A WOMAN who launched a Kickstarter campaign to fund a magazine aimed at girls aged eight to 12 is onto her second issue.

Vivien Jones, from Overton, wanted Kookie to find a gap in the market by offering young girls an alternative to the advertising-obsessed pressures of traditional media and the online world.

She and her business partner, Nicky Shortridge, have hit a £50,000 fundraising target which will allow them to increase the frequency of their publication.

They have also linked up with Bristol-based distribution company Ink to make Kookie more widely available on the shelves after their first issue, which sold online, shifted around 1,000 copies, which included subscriptions from around the world.

But the publisher says the ethos of the magazine will not be diluted by commercial considerations and by refusing to take on board traditional revenue streams there are no adverts for fashion and make-up like most magazines which are aimed at the teen market.

“There are an awful lot of girls who aren’t interested in make-up and fashion and have got great ambitions. Our readers are interested in female role models and want to see women doing lots of different things. For example we had a great interview with Darcey Bussell in the first issue and in the second there is a piece with Australian sailor Jessica Watson, the youngest person to sail solo around the world,” revealed Vivien.
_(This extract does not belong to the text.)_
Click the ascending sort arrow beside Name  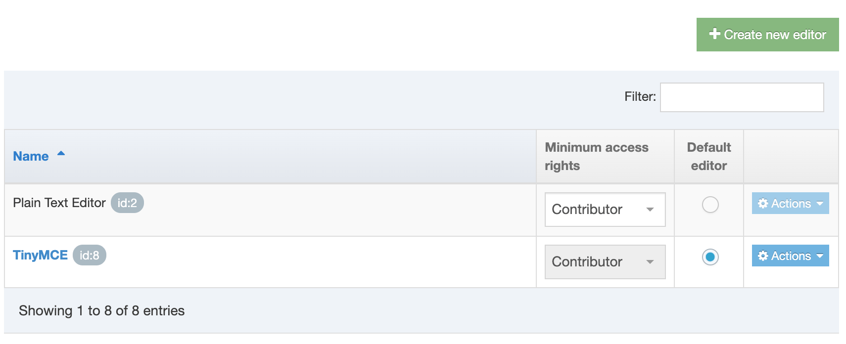pyautogui.click(x=61, y=153)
“We have debates and get everyone interested. In the next issue we are posing the question, “Should you have to work for your pocket money?”. It is all about the things that girls can do rather than what they can shop for.”

Much of Kookie’s content has been produced by its young readers and among its 52 full-colour pages are articles on history, art and craft, technology as well as fiction, comics and quizzes.

Vivien likens her magazine to publications like Kazoo in the US and Goodnight Stories for Rebel Girls which inspire girls to do great things.

She says reader participation is vital and girls from St. Mary’s School in Overton helped out with the content for both issues.

But Kookie enlisted some expert photographic help for its front covers which have been crafted by Wrexham-based photographer Suzanne Ross-Hughes, one of which was a picture of her own daughter, Sophie.

“We encourage the girls to write in and get involved to voice their opinions. Around 70 per cent of the magazine is produced by the readers, they are directly involved as writers, artists and photographers,” added Vivien.

With the second issue out next week, Vivien, who has a background in the children’s book industry, hopes to increase the frequency of Kookie, which is currently being printed on a quarterly basis.

“We’ve decided not to use a traditional publishing model. Younger children still prefer to flick through a magazine – pulling out posters, colouring pictures and filling in quizzes – than read on a digital device.”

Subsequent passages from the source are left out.